Task brief:
Please rewrite everything from the line containing "Given: Select column G header" down to the end of the lines, changing "header" to "heading" and keeping everything else unchanged. Leave the pictures out.

========================================

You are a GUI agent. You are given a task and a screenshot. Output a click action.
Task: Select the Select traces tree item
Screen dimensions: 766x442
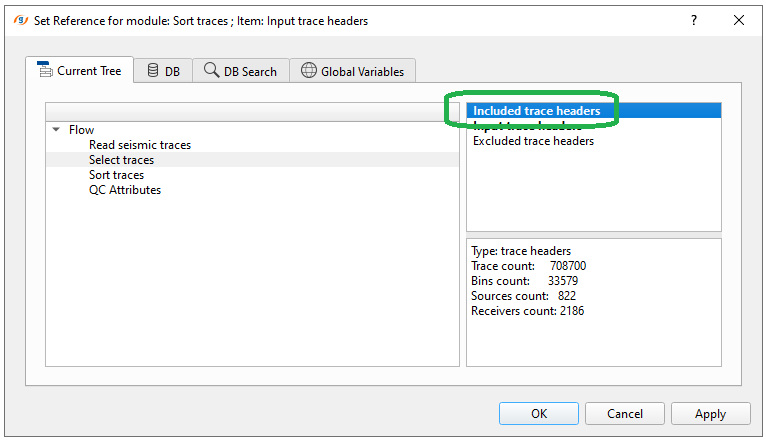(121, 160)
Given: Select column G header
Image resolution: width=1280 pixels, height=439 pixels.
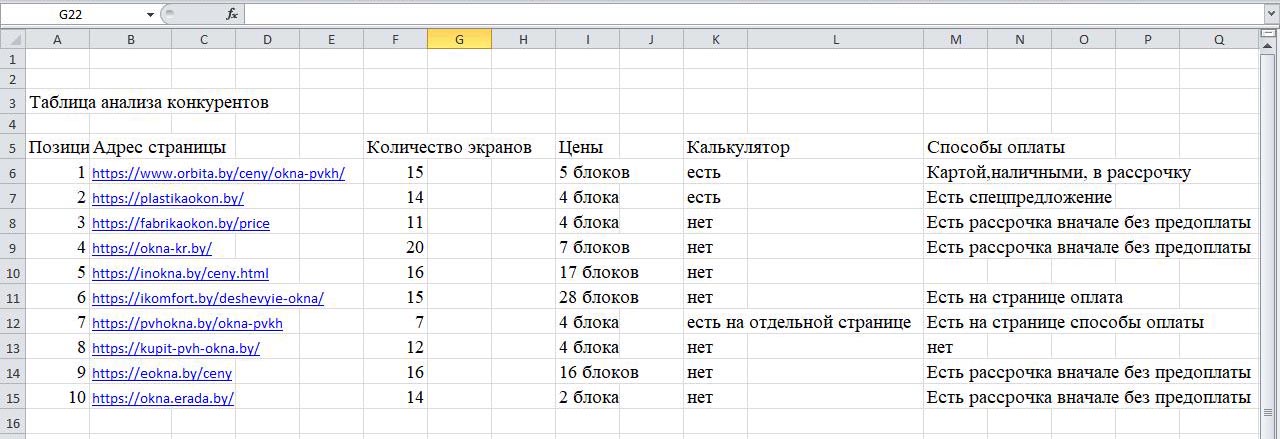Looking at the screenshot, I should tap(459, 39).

========================================

Output:
Given: Select column G heading
Image resolution: width=1280 pixels, height=439 pixels.
Looking at the screenshot, I should tap(459, 39).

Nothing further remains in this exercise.